Within 10 years’ follow-up the benefit of increased relapse-free and overall survival for younger women (aged younger than 50 years) who received chemotherapy balanced the burdens in terms of acute toxic side-effects, especially among women enrolled in trials that did not include tamoxifen treatment. Overall, chemotherapy-treated younger women gained an average of 10.3 months of relapse-free survival and 5.4 months of overall survival within 10 years compared with the no-chemotherapy group. Chemotherapy provided more quality-adjusted time than control for most quality-of-life valuations assigned to time spent undergoing chemotherapy and time after relapse. The range of the quality-adjusted benefit was 0.6 months to 10.3 months. For older women (50-69 years) overall, chemotherapy also provided substantial benefit compared with no chemotherapy, but the size of the benefit was less than that seen in younger women. Average gains within 10 years for older women treated with chemotherapy were 6.8 months of relapse-free survival and 2.9 months of overall survival. The quality-adjusted benefit ranged from 3.1 to 6.8 months. For older women with oestrogen-receptor-poor tumours who did not receive tamoxifen (9% of the total), the quality-adjusted benefit of chemotherapy was significant and similar to younger women.

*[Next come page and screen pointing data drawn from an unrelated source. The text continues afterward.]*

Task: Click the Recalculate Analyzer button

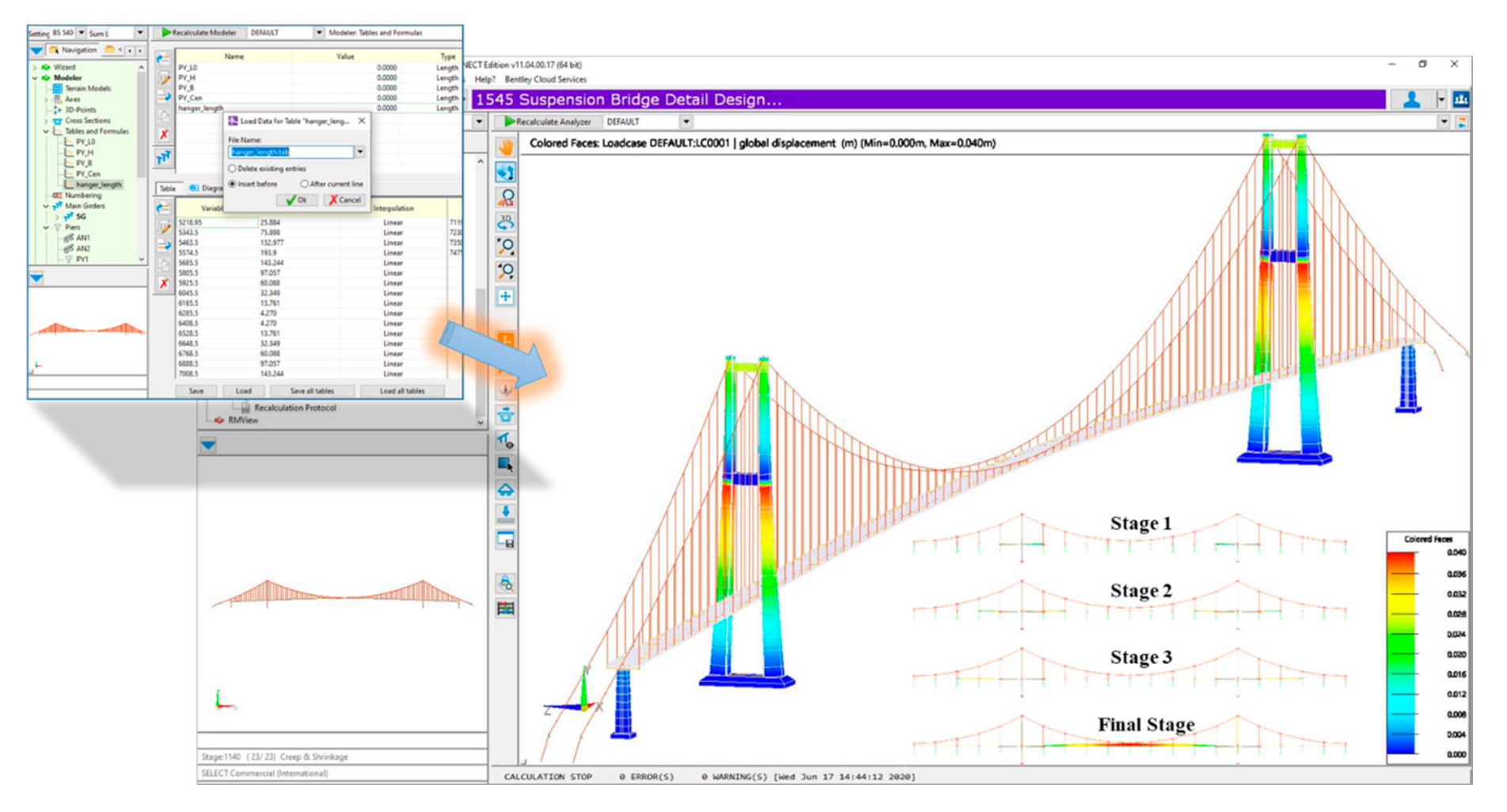Action: point(548,122)
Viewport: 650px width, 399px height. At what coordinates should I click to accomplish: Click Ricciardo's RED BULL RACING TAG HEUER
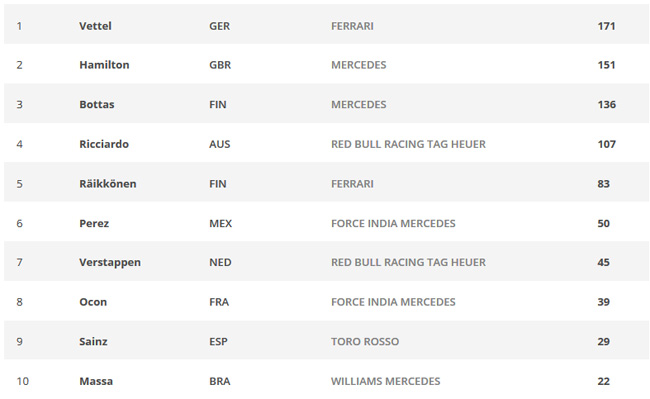click(408, 144)
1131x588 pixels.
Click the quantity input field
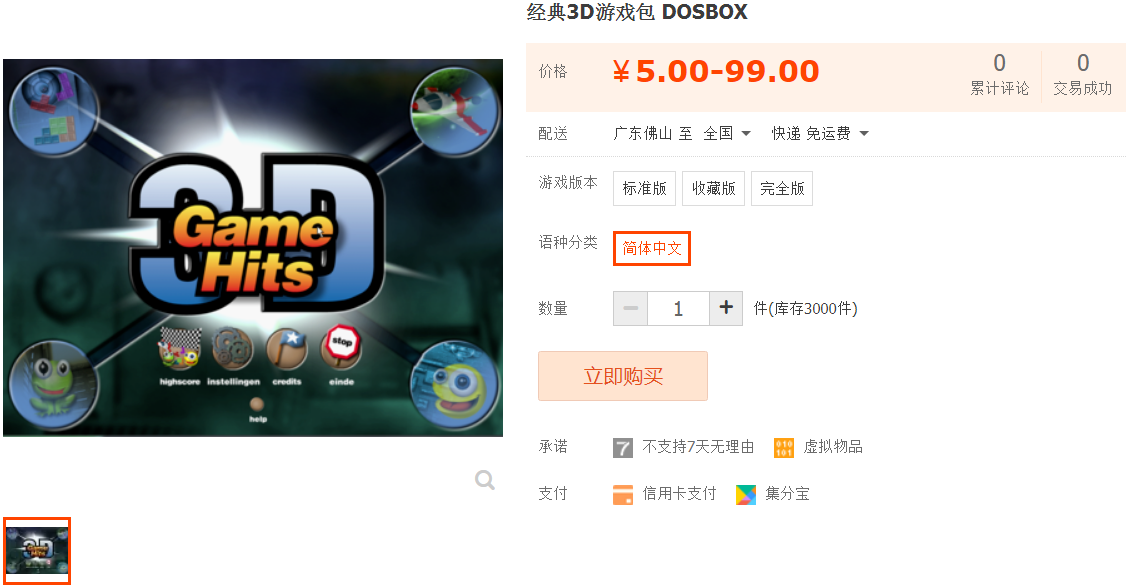pos(678,308)
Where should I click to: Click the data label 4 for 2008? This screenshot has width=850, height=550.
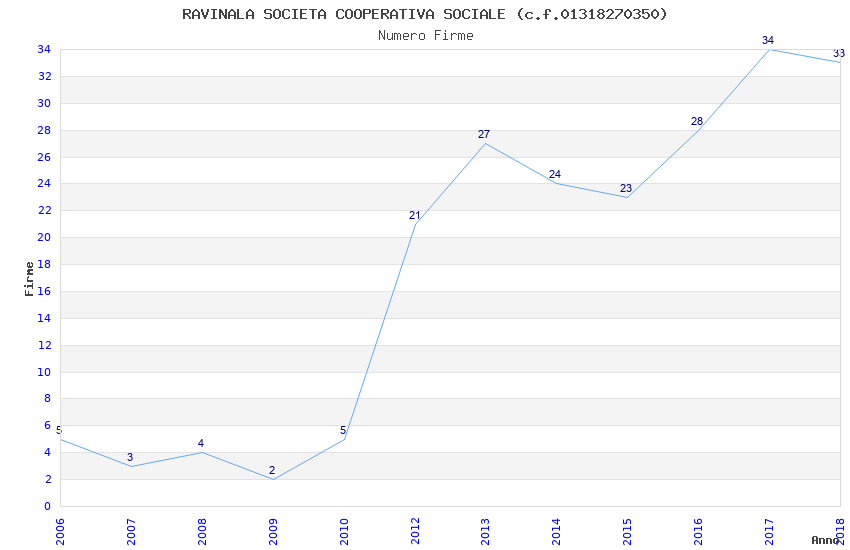point(201,443)

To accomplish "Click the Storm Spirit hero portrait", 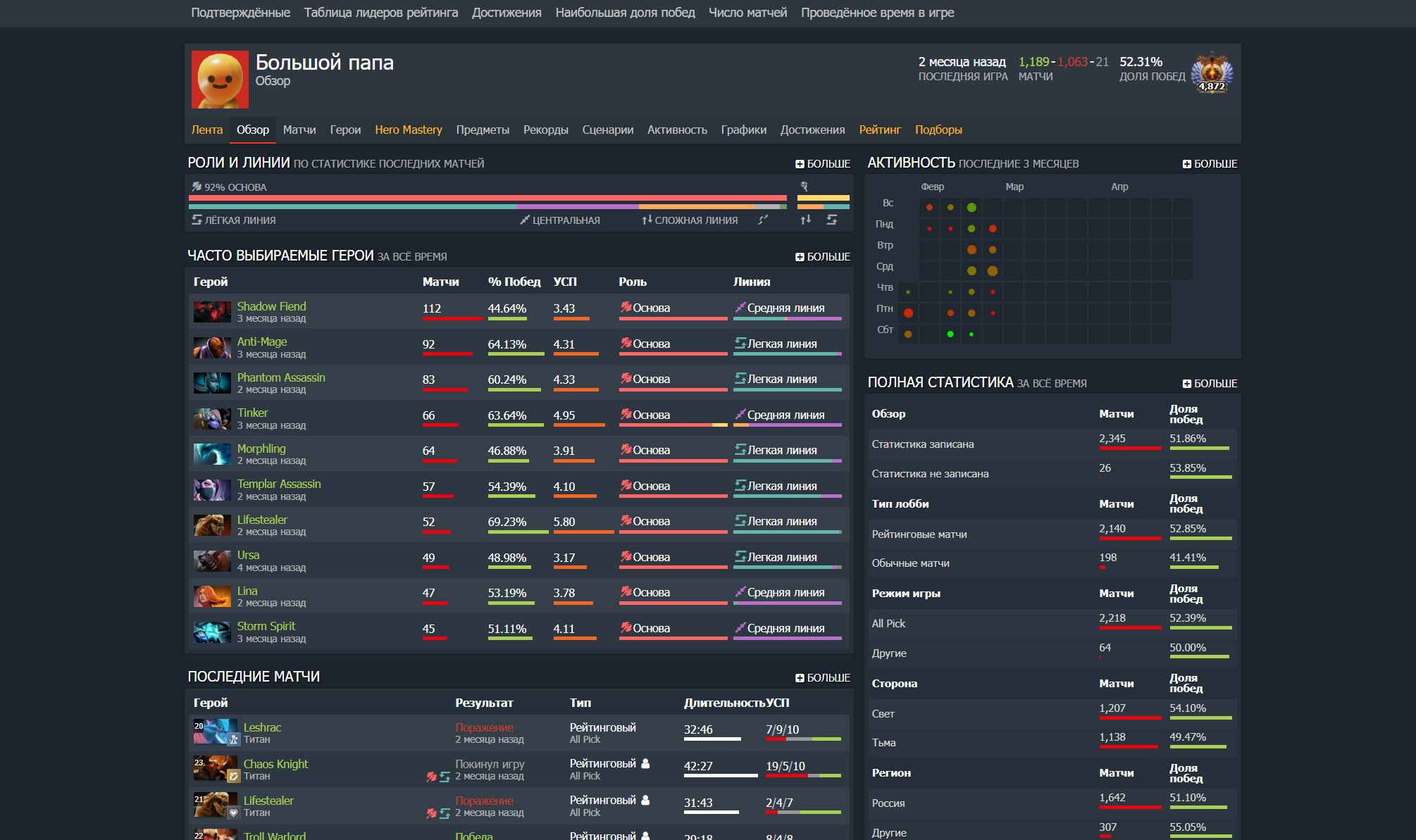I will (212, 632).
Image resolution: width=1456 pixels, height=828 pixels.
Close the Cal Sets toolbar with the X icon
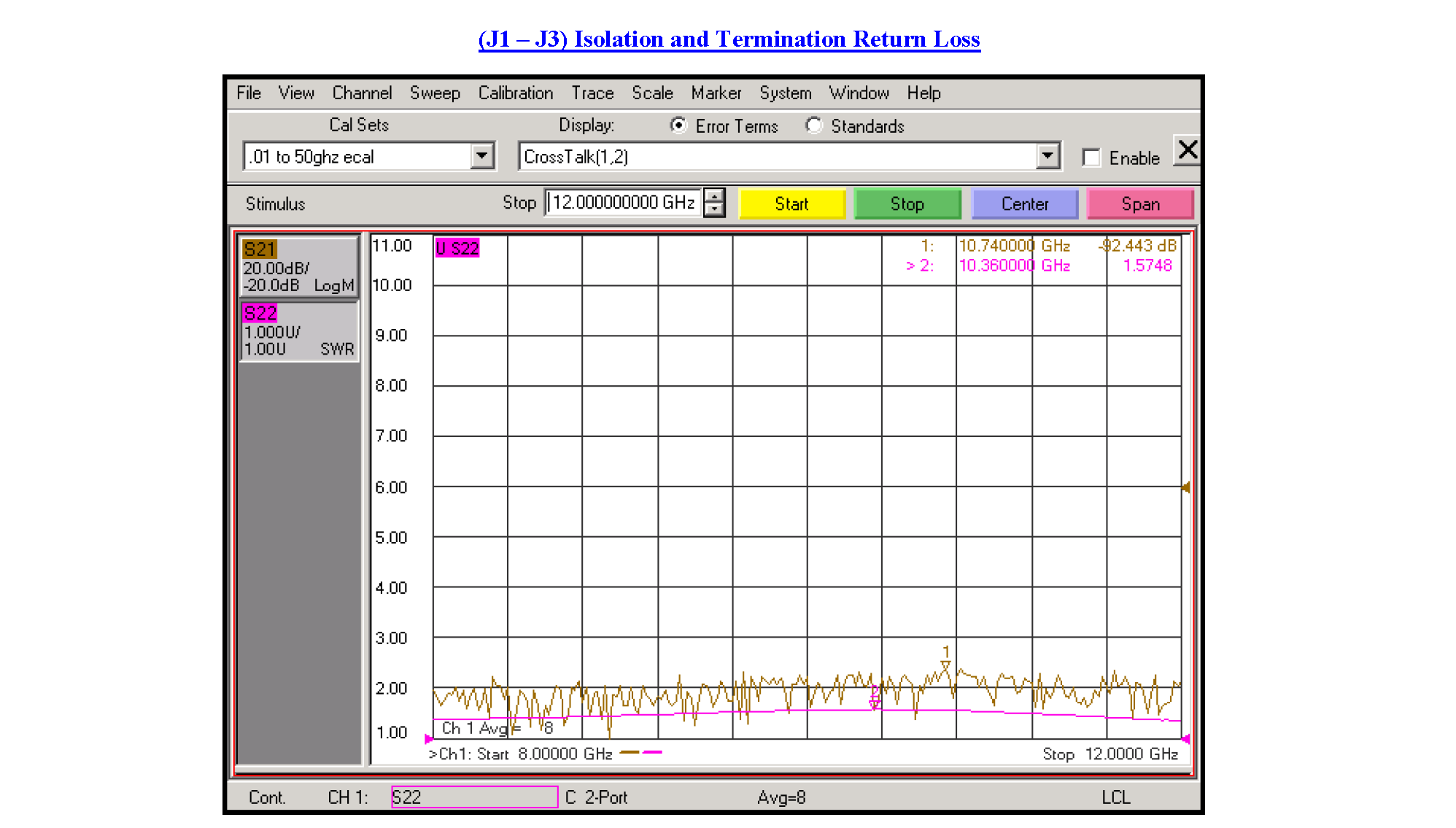click(x=1187, y=151)
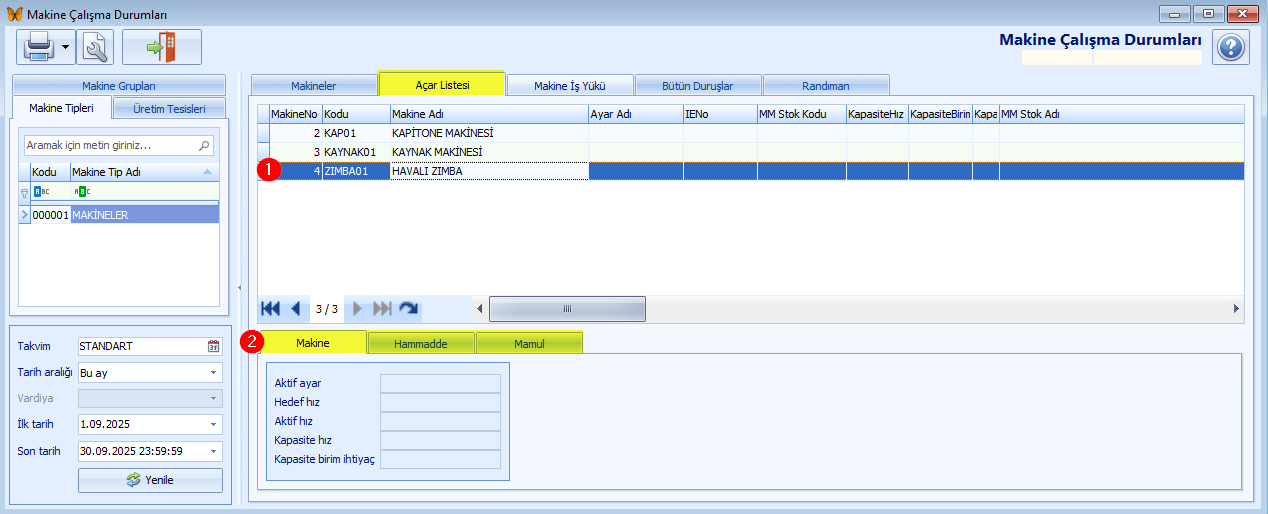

Bernard Cole comments: "We conclude that within 10 years’ follow-up the benefits of adjuvant chemotherapy outweigh its burdens for younger women for a wide range of quality-of-life values for toxicity and relapse. However, the size of the benefit will depend on these values. Therefore additional studies to evaluate quality of life relative to chemotherapy, endocrine therapies, and their combination are essential. In addition, very few younger women were enrolled in studies designed to evaluate the role of chemotherapy plus endocrine therapy (ovarian ablation or tamoxifen) compared with endocrine therapy alone. Such trials for younger women with tumours that express steroid-hormone receptors should be a high priority."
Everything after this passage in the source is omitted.